[Énoncé A]
Indiquez, s'il vous plaît, si chacune des affirmations suivantes concorde avec l'extrait sur la baisse de la natalité : (i) en octobre 2022, les naissances ont été inférieures de 10 % à celles d'octobre 2021 ; (ii) l'indicateur conjoncturel de fécondité valait 2,1 en 2015 ; (iii) en 2021, l'indicateur conjoncturel de fécondité de l'Italie était plus bas que celui de l'Espagne. Répondez par oui ou non et citez les mots décisifs de l'extrait sur la baisse de la natalité.

Publié par Guy de Laferrière le 04 janvier 2023
FIGAROVOX/TRIBUNE – La baisse de la natalité aura, sur le long terme, de graves conséquences sur le financement de notre protection sociale et pèsera lourd sur notre croissance économique, alerte le haut fonctionnaire Tristan Claret-Trentelivres.
Dans l’indifférence presque totale des observateurs, la France est entrée en crise démographique. En octobre 2022, le nombre des naissances a été inférieur de 10 % à celui d’octobre 2021, cette baisse brutale confirmant des chiffres déjà en nette diminution au mois de septembre. S’il est trop tôt pour savoir s’il s’agit d’une baisse durable ou d’un simple point bas, cette chute inquiétante ne constitue pas, tant s’en faut, un coup de tonnerre dans un ciel serein. Depuis 2015, l’indicateur conjoncturel de fécondité (ICF), qui mesure le nombre d’enfants moyen par femme, ne cesse de diminuer, lentement mais sûrement. De 2,0 en 2015, il était de 1,83 en 2021, désormais loin du taux de remplacement de 2,1, permettant de stabiliser la population hors flux migratoires.
(…) Cas d’école trop peu discutés en France, certains pays développés font face à un véritable effondrement démographique qui pourrait même mettre en cause, à horizon d’un siècle, leur existence nationale. En Corée du Sud, cas extrême de dénatalité où l’ICF atteint 0,8 enfant par femme, chaque génération est appelée en l’absence de rebond à être presque trois fois moins nombreuse que la précédente ce qui, par dynamique exponentielle, conduirait à une division par 27 en l’espace de seulement trois générations, c’est-à-dire une vie d’homme. Bien plus proche de nous, l’Espagne et l’Italie avec un ICF respectivement de 1,19 et 1,25 en 2021, font également face à un véritable mur démographique.

[Énoncé B]
Reformulez en liste JSON de chaînes les lignes des enregistrements situées entre celle qui contient « I want to click on Barnidipine, so » et celle qui contient « Physician Assistant Program », ces deux lignes incluses. Mettez une chaîne par ligne et omettez les lignes vides.

[Informations extraites]
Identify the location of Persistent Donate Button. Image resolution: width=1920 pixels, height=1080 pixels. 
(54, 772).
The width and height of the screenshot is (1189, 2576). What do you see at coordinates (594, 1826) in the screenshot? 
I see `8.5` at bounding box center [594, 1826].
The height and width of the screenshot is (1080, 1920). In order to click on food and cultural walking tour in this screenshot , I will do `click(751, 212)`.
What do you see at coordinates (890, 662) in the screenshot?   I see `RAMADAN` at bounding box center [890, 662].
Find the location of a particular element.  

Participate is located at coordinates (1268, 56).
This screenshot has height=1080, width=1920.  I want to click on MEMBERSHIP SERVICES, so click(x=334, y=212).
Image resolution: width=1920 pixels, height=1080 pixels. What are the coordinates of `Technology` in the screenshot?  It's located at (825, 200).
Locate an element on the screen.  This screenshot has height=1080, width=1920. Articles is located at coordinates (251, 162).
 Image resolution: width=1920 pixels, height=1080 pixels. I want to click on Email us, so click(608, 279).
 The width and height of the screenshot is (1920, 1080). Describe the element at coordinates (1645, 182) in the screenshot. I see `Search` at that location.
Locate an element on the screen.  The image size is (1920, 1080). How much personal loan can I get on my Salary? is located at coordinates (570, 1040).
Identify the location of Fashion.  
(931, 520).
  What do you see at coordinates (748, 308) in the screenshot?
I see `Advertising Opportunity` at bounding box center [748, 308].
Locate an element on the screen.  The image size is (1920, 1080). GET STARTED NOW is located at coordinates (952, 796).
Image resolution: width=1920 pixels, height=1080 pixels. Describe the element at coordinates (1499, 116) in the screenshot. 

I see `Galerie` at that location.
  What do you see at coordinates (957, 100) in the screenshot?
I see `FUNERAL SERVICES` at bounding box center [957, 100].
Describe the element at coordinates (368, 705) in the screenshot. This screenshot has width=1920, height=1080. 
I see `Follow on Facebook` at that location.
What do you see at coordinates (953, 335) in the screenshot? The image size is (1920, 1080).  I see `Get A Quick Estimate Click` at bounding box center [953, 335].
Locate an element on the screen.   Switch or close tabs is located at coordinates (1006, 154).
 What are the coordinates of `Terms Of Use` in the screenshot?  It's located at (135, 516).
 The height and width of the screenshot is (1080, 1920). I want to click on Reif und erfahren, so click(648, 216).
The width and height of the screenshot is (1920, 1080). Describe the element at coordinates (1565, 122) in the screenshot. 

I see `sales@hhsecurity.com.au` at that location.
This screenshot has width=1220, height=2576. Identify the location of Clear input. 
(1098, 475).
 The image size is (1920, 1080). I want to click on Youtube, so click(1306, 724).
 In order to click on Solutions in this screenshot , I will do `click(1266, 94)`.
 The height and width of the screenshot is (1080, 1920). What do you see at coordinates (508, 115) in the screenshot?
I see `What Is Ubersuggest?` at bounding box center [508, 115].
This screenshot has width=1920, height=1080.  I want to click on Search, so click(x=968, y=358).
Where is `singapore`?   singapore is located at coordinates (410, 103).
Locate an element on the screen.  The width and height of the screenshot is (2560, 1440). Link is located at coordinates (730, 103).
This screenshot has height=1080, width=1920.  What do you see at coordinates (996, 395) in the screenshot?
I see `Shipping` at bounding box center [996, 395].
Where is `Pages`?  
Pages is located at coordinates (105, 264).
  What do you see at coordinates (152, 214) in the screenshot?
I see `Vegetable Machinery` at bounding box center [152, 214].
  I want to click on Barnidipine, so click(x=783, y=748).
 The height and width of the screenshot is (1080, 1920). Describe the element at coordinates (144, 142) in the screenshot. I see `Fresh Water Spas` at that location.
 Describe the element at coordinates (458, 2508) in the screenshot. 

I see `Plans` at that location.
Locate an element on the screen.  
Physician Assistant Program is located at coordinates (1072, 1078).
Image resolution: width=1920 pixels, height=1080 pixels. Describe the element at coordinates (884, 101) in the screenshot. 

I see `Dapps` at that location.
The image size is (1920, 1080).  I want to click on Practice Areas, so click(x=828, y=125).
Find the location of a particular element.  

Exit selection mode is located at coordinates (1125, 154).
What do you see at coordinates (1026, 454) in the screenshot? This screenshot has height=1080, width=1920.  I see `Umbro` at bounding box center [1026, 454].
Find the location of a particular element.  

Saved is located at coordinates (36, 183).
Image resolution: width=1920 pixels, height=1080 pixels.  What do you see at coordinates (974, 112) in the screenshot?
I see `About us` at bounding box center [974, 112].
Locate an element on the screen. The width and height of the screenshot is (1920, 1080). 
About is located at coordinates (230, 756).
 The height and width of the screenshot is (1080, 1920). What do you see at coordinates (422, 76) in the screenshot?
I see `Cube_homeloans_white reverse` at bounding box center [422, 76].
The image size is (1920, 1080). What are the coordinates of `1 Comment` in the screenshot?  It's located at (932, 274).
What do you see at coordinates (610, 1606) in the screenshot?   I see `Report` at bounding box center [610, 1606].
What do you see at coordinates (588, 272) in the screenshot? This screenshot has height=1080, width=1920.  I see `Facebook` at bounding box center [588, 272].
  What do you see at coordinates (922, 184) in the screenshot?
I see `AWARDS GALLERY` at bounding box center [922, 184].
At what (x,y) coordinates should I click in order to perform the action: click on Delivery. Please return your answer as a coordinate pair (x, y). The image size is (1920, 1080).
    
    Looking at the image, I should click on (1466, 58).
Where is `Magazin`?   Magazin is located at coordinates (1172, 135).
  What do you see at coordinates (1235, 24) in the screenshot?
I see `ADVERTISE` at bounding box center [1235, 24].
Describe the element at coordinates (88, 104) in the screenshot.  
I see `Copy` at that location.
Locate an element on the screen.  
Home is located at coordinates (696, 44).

[Résultat obtenu A]
(i) Oui : « En octobre 2022, le nombre des naissances a été inférieur de 10 % à celui d’octobre 2021 »
(ii) Non : « De 2,0 en 2015, il était de 1,83 en 2021 »
(iii) Non : « l’Espagne et l’Italie avec un ICF respectivement de 1,19 et 1,25 en 2021 »

[Résultat obtenu B]
[
  "  I want to click on Barnidipine, so click(x=783, y=748).",
  " The height and width of the screenshot is (1080, 1920). Describe the element at coordinates (144, 142) in the screenshot. I see `Fresh Water Spas` at that location.",
  " Describe the element at coordinates (458, 2508) in the screenshot. ",
  "I see `Plans` at that location.",
  "Locate an element on the screen.  ",
  "Physician Assistant Program is located at coordinates (1072, 1078)."
]